* ACTION ITEM *
The lines from the one containing "You are a GUI" through the last one in the data: please copy those exactly, and only those, without the pictures.

(SUPPLIED RECORDS Opens)

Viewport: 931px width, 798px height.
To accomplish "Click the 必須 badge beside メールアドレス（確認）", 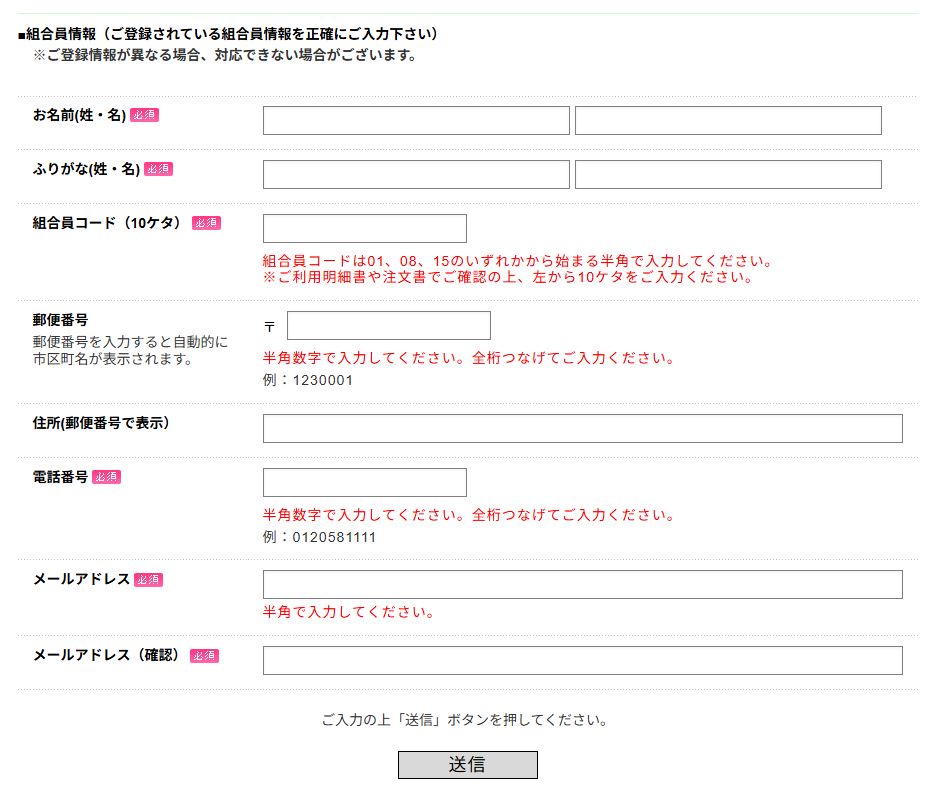I will pyautogui.click(x=204, y=655).
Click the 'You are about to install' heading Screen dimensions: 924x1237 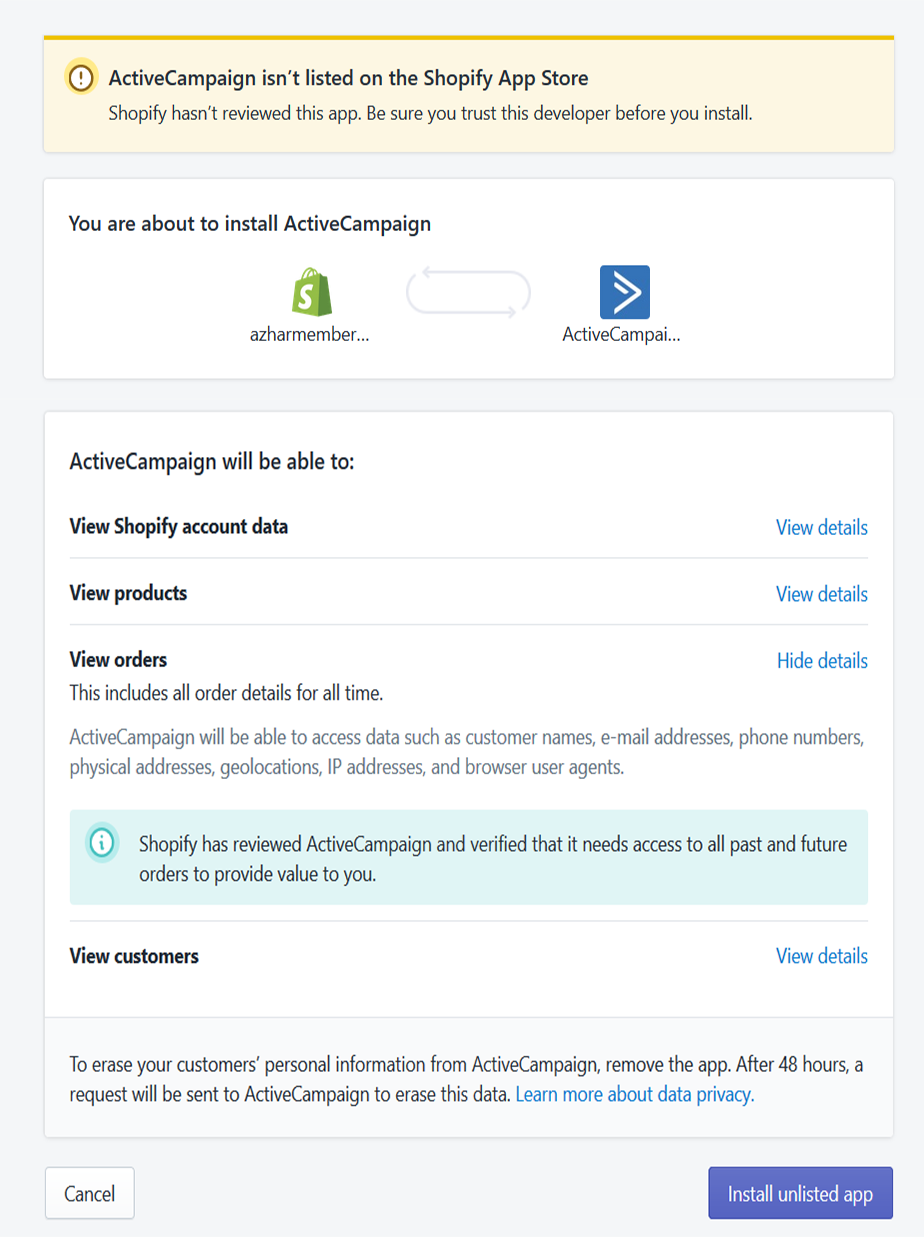click(x=250, y=224)
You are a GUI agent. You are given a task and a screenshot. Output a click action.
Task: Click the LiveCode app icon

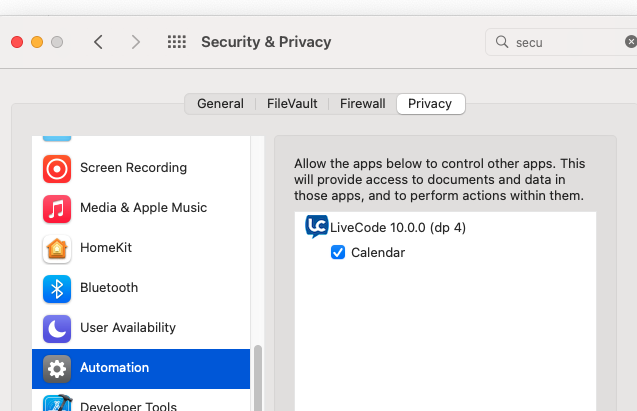(x=316, y=227)
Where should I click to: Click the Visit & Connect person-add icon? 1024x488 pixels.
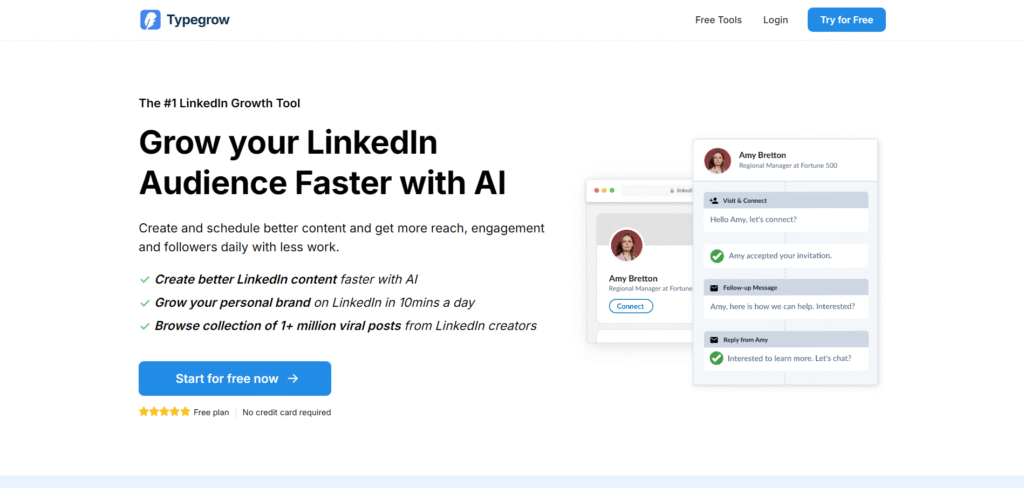(714, 201)
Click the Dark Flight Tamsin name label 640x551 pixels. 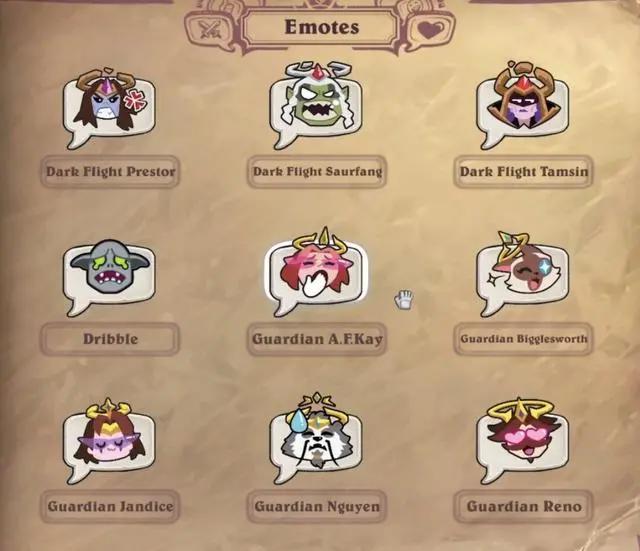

(SUPPLIED RECORDS Closes)

* COMPLETED TASK *
You are a GUI agent. You are given a task and a screenshot. Output a click action.
Task: Click the LiveCode app icon

(x=316, y=227)
Where should I click to: Click the Visit & Connect person-add icon? 1024x488 pixels.
(714, 201)
Click the Dark Flight Tamsin name label 640x551 pixels. 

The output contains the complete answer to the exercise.